In the records below, the part to copy starts at the line containing "Instruction: Select the" and goes to the last line; output it exactly, without pictures.
** Opening TASK MATERIAL block **
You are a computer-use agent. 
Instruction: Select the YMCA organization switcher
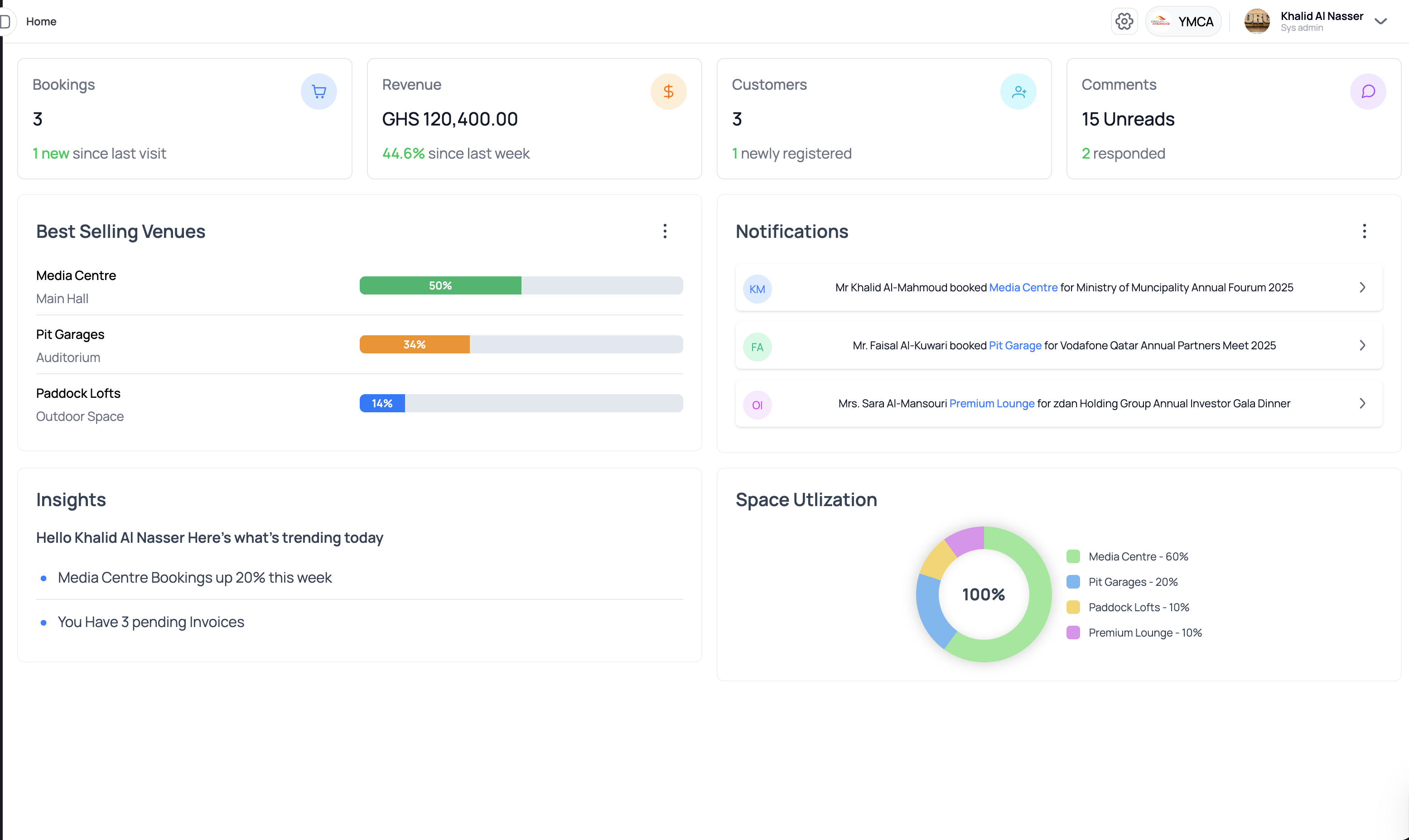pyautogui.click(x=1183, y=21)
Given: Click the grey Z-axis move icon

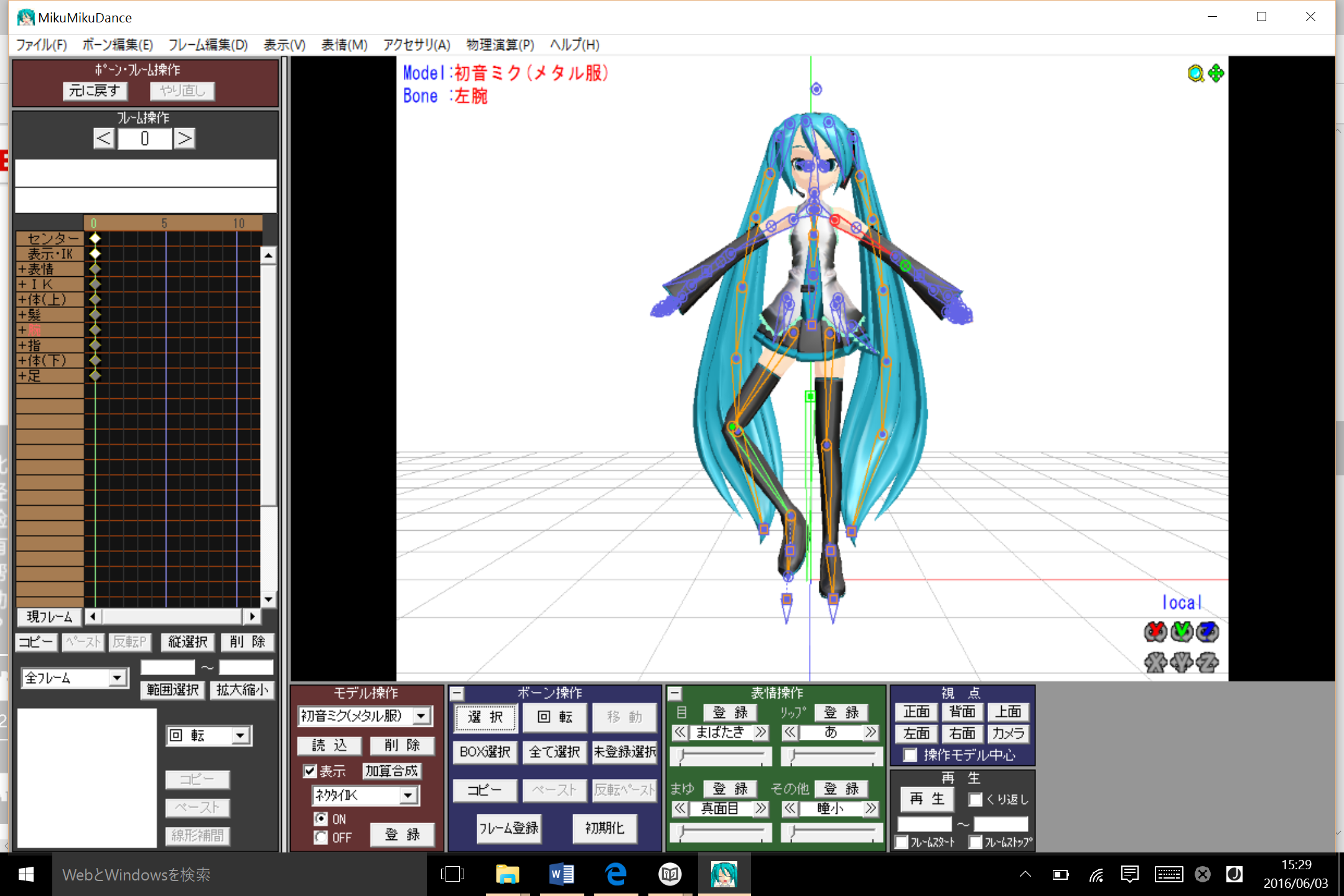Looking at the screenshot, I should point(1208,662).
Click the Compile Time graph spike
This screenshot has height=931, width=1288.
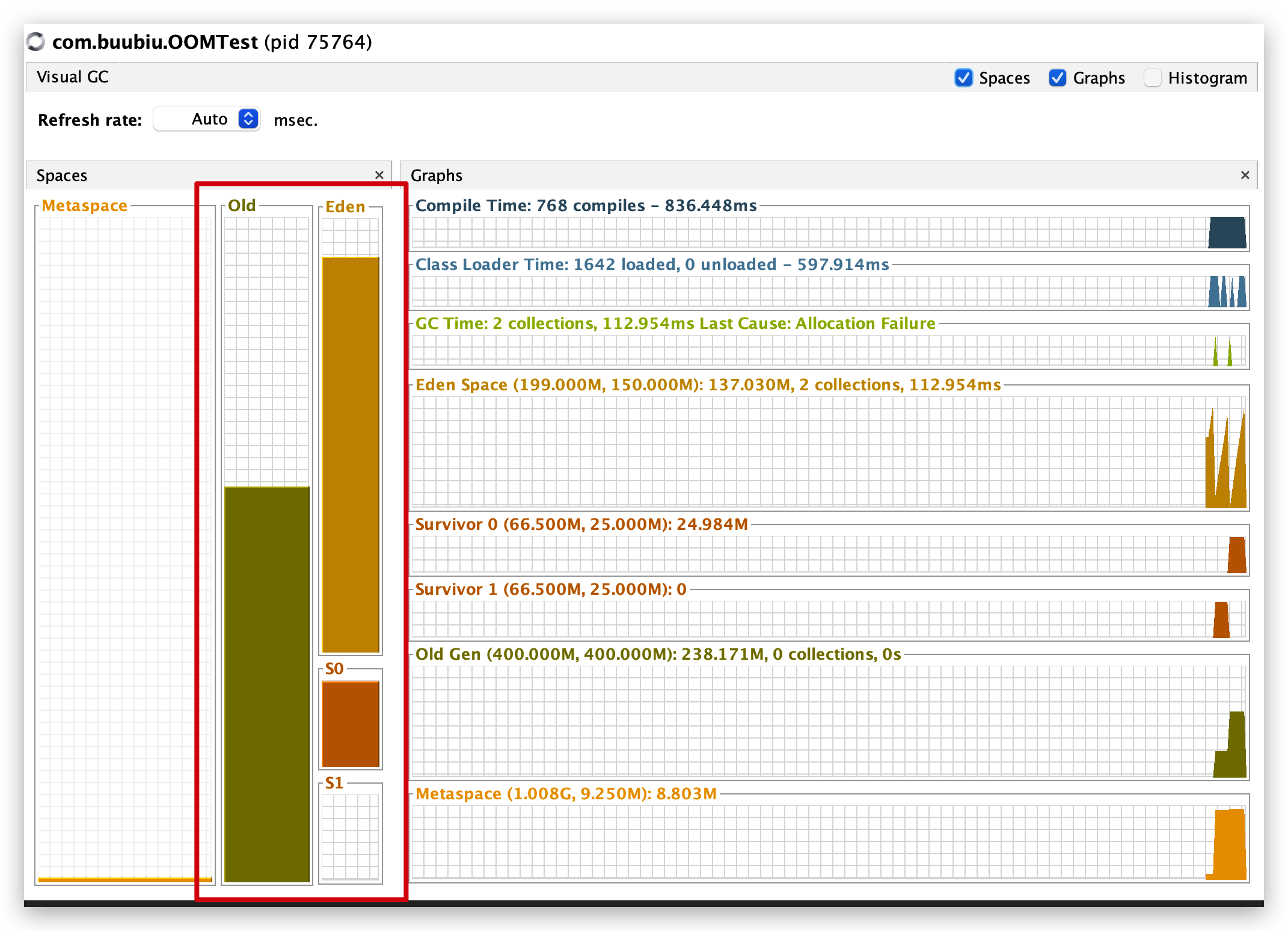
** Closing TASK MATERIAL block **
### OUTPUT BELOW:
Instruction: Select the YMCA organization switcher
pyautogui.click(x=1183, y=21)
Given: Click the grey Z-axis move icon

Looking at the screenshot, I should point(1208,662).
Click the Compile Time graph spike
This screenshot has height=931, width=1288.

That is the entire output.